Department of Biostatistics


Training and Workshops

The Department of Biostatistics at PILL has been regularly conducting workshops on various topics including Fundamentals of Biostatistics, Basic and Advance Level of Statistical Package (SPSS) and AMOS; including, Correlation, Regression Analysis, t-test, ANOVA, ANCOVA, MANOVA, Factor Analysis, Mediation and Moderation Analysis.

Department Research

Our researchers conduct methodological research across a broad range of areas, including design and analysis of clinical trials, survival analysis, longitudinal analysis, semiparametric methods, missing data, causal inference, measurement error, surveillance methods.

What We Do:

  • Prepare research findings and presentations
  • Research data archiving
  • Grant preparation / study design
  • Determine statistical methods
  • Sample size determination
  • Electronic data capture
  • High-dimensional data storage
  • Multicenter study coordination
  • Data and safety monitoring
  • Data analysis and cleaning
  • Manuscript review

Psychometric Properties

Psychometric properties are important characteristics of any psychological assessment tool or instrument because they provide critical information regarding its reliability and validity.  Reliability relates to its consistency and stability, exhibiting its ability to produce identical results when conducted again under the same settings. Validity, on the other hand, evaluates whether the instrument measures the desired construct and its ability to predict or explain relevant outcomes.

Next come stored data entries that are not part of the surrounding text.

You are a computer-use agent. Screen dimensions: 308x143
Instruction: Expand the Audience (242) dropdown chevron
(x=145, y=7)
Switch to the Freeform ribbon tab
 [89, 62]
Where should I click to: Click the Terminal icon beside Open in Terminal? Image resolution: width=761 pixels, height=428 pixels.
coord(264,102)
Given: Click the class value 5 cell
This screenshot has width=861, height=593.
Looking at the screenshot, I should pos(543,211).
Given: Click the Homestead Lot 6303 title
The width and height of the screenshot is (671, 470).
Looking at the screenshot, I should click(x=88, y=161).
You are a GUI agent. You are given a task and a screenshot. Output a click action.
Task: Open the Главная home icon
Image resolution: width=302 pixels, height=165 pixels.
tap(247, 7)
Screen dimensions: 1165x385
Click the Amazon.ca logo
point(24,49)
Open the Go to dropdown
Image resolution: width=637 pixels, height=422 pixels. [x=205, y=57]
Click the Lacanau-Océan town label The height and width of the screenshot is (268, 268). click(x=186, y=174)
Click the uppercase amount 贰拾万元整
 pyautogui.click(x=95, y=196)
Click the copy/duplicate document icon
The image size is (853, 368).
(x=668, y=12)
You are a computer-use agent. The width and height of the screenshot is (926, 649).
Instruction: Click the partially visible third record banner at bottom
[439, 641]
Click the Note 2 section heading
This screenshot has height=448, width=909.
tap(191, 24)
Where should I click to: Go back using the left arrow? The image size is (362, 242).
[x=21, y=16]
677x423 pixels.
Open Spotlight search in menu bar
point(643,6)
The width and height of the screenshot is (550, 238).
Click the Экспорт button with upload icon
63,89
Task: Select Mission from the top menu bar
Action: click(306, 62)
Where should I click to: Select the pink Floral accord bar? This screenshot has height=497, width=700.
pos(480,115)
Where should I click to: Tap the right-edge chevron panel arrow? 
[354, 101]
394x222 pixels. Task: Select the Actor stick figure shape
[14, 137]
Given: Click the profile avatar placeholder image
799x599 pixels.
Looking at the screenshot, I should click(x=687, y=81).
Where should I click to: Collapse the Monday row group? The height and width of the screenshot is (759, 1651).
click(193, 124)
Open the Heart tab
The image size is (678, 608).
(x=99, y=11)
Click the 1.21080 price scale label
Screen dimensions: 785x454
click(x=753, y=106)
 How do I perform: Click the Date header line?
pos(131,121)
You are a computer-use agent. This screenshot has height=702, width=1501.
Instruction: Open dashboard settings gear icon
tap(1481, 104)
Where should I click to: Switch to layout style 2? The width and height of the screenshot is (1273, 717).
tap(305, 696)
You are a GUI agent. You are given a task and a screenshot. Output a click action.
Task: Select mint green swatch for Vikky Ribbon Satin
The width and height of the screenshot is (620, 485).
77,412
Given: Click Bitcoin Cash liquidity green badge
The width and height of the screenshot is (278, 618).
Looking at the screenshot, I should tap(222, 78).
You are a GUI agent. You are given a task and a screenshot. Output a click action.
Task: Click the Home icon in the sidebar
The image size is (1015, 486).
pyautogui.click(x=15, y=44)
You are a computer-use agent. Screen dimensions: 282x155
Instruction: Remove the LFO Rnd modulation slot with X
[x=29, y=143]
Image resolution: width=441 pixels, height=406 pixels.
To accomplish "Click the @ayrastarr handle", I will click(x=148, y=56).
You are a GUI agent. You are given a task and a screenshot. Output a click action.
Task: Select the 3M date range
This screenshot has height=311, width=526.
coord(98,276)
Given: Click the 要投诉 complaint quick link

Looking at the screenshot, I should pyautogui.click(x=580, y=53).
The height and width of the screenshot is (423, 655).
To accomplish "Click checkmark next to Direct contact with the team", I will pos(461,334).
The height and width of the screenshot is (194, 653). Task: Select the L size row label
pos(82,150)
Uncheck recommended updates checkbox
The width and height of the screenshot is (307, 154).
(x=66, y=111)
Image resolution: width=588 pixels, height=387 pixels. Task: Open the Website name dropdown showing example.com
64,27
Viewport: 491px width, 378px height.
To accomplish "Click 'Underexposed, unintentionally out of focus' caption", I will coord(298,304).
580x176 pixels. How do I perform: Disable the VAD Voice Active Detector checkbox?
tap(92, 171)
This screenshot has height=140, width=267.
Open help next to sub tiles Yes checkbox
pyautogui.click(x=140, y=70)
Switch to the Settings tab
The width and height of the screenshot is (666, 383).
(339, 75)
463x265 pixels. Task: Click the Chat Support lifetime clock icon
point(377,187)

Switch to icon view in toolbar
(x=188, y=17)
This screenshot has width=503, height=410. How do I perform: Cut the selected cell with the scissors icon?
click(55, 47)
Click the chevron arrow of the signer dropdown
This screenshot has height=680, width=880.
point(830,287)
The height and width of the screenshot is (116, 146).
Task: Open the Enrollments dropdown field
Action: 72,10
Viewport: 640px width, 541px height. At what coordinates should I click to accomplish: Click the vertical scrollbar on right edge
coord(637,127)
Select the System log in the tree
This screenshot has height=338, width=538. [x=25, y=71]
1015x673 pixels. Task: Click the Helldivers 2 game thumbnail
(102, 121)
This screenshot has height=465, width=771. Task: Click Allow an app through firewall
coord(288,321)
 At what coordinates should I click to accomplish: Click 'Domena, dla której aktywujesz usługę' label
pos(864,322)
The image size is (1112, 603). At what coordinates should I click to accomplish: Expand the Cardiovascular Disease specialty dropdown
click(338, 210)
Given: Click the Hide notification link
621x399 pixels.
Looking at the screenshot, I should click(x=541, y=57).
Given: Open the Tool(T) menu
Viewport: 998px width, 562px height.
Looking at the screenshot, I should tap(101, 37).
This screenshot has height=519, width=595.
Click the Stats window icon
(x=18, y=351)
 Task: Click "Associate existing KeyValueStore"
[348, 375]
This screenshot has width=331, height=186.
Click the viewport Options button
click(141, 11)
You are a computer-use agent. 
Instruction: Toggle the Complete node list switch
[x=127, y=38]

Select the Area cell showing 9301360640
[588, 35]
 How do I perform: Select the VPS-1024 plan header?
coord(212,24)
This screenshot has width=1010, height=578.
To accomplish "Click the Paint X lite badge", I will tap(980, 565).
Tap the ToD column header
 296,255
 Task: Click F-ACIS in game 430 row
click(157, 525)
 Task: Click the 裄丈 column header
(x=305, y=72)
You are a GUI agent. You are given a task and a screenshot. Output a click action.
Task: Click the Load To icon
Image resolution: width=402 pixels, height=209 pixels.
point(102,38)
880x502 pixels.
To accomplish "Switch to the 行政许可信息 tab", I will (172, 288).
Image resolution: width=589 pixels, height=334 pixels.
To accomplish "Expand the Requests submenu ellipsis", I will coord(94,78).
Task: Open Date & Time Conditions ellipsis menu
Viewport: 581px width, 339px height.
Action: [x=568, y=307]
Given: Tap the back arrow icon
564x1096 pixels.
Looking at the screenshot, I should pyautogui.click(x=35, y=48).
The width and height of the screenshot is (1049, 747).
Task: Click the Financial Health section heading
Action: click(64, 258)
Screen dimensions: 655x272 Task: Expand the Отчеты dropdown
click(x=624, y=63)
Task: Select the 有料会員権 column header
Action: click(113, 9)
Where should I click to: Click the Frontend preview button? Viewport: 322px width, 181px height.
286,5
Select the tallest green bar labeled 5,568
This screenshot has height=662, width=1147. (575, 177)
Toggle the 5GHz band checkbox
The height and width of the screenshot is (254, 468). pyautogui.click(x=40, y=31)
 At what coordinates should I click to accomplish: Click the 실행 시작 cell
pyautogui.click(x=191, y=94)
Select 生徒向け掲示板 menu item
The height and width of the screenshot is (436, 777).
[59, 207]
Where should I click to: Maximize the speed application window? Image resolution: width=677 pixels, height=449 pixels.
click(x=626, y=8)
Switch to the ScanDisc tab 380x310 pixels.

Other psychometric properties, in addition to reliability and validity, include norming. Norming is creating a standardized reference group for comparison and responsiveness, which measures the instrument’s sensitivity to detecting changes over time. Understanding and assessing these features is critical to assure the validity and use of psychological evaluations in a variety of areas, including education, clinical psychology, and human resource management.

Types of Reliability

  1. Test-Retest Reliability: This measures the consistency of scores when the same test is given to the same set of people on two separate dates. A high test-retest reliability shows that the results are consistent across time.
  2. Internal Consistency Reliability: This assesses how well the items in a single test or questionnaire are connected to one another. Cronbach’s alpha and split-half reliability are two common indicators of internal consistency.
  3. Inter-Rater Reliability: The consistency of observations or judgments made by different raters or judges is assessed in this sort of reliability. It is frequently employed in situations involving subjective evaluations, such as behavioral assessments.
  4. Composite Reliability is a statistical measure used to assess the internal consistency or reliability of a measurement scale or instrument that consists of multiple items or questions designed to measure the same underlying construct or dimension. It is particularly relevant in the context of psychometrics and survey research.

Types of Validity

  1. Content Validity: This form of validity examines whether a measurement instrument sufficiently represents the complete domain of the construct under consideration. Experts frequently assess information to ensure that it is thorough and useful.
  2. Criterion Validity: Criterion validity measures a measurement instrument’s ability to predict or correlate with a gold standard external criterion. There are two kinds of subtypes:
  • Concurrent Validity: This assesses how well the instrument correlates with a criterion measured concurrently.
  • Predictive Validity: It assesses the instrument’s ability to predict future performance or behavior.
  1. Construct validity determines whether a measurement instrument accurately measures the underlying theoretical construct that it claims to measure. It frequently entails investigating the relationships between the instrument and other constructs in order to support its validity.
  2. Convergent Validity: The degree to which an instrument correlates with other instruments or measures that are theoretically predicted to be related to the same construct is measured by this form of validity. A high convergent validity value suggests that the instrument is measuring what it is designed to measure.
  3. Divergent validity (Discriminant Validity) examines an instrument’s associations with unrelated constructs to determine whether it is distinct from other constructs. It ensures that the equipment is not measuring something that it should not be measuring.

Biostatistics News:

Under the supervision of Dr Steven Lane, the Department of Biostatistics is also going to introduce the three months’ internship and certificate program from April 2024 in the field of Biostatistics for undergraduate, postgraduate students and health professionals (doctors, nurses, psychologists, psychiatrists and other mental health professionals).